Department of Computing Technologies, SRM Institute of Science and Technology, Kattankulathur, India.
Department of Computer Science and Engineering, SRM Valliammai Engineering College, Kattankulathur, India.
J Imaging Inform Med. 2024 Jun;37(3):988-1007. doi: 10.1007/s10278-024-01004-1. Epub 2024 Feb 12.
Lung nodules are generated based on the growth of small and round- or oval-shaped cells in the lung, which are either cancerous or non-cancerous. Accurate segmentation of these nodules is crucial for early detection and diagnosis of lung cancer. However, lung nodules can have various shapes, sizes, and densities, making their accurate segmentation a difficult task. Moreover, they can be easily confused with other structures in the lung, including blood vessels and airways, further complicating the segmentation process. To address this challenge, this paper proposes a novel multi-crop convolutional neural network (multi-crop CNN) model that utilizes different sized cropped regions of CT scan images for accurate segmentation of lung nodules. The model consists of three modules, namely the feature representation module, boundary refinement module, and segmentation module. The feature representation module captures features from the lung CT scan image using cropped regions of different sizes, while the boundary refinement module combines the boundary maps and feature maps to generate a final feature map for the segmentation process. The segmentation module produces a high-resolution segmentation map that shows improved accuracy in segmenting cancerous lung nodules. The proposed multi-crop CNN model is evaluated on two segmentation datasets namely LUNA 16 and LIDC-IDRI with an accuracy of 98.3% and 98.5%, respectively. The performances are measured in terms of accuracy, recall, precision, dice coefficient, specificity, AUC/ROC, Hausdorff distance, Jaccard index, and average Hausdorff. Overall, the proposed multi-crop CNN model demonstrates the potential to enhance the lung nodule segmentation accuracy, which could lead to earlier detection and diagnosis of lung cancer and ultimately reduce mortality rates associated with the disease.

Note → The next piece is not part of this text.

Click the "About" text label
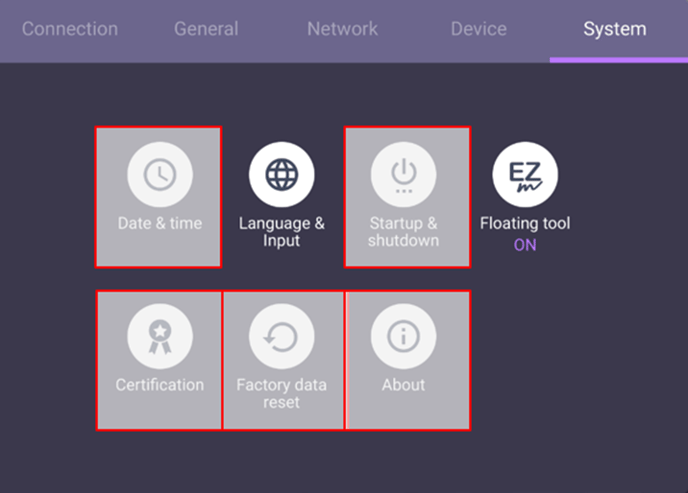Image resolution: width=688 pixels, height=493 pixels. coord(403,385)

肺结节是基于肺部圆形或椭圆形细胞的生长而产生的,这些细胞可能是癌性的,也可能是非癌性的。准确地对这些结节进行分割对于早期发现和诊断肺癌至关重要。然而,肺结节的形状、大小和密度各不相同,因此准确地对其进行分割是一项艰巨的任务。此外,它们很容易与肺部的其他结构混淆,包括血管和气道,这进一步增加了分割过程的复杂性。为了解决这个挑战,本文提出了一种新的多裁剪卷积神经网络(multi-crop CNN)模型,该模型利用 CT 扫描图像的不同大小裁剪区域来准确地分割肺结节。该模型由三个模块组成,分别是特征表示模块、边界细化模块和分割模块。特征表示模块使用不同大小的裁剪区域从肺部 CT 扫描图像中提取特征,而边界细化模块则将边界图和特征图结合起来,为分割过程生成最终的特征图。分割模块生成高分辨率的分割图,提高了对癌性肺结节的分割准确性。该多裁剪 CNN 模型在两个分割数据集 LUNA16 和 LIDC-IDRI 上进行了评估,准确率分别为 98.3%和 98.5%。性能的衡量标准包括准确率、召回率、精度、Dice 系数、特异性、AUC/ROC、Hausdorff 距离、Jaccard 指数和平均 Hausdorff 距离。总体而言,该多裁剪 CNN 模型具有提高肺结节分割准确性的潜力,这可能有助于更早地发现和诊断肺癌,并最终降低与该疾病相关的死亡率。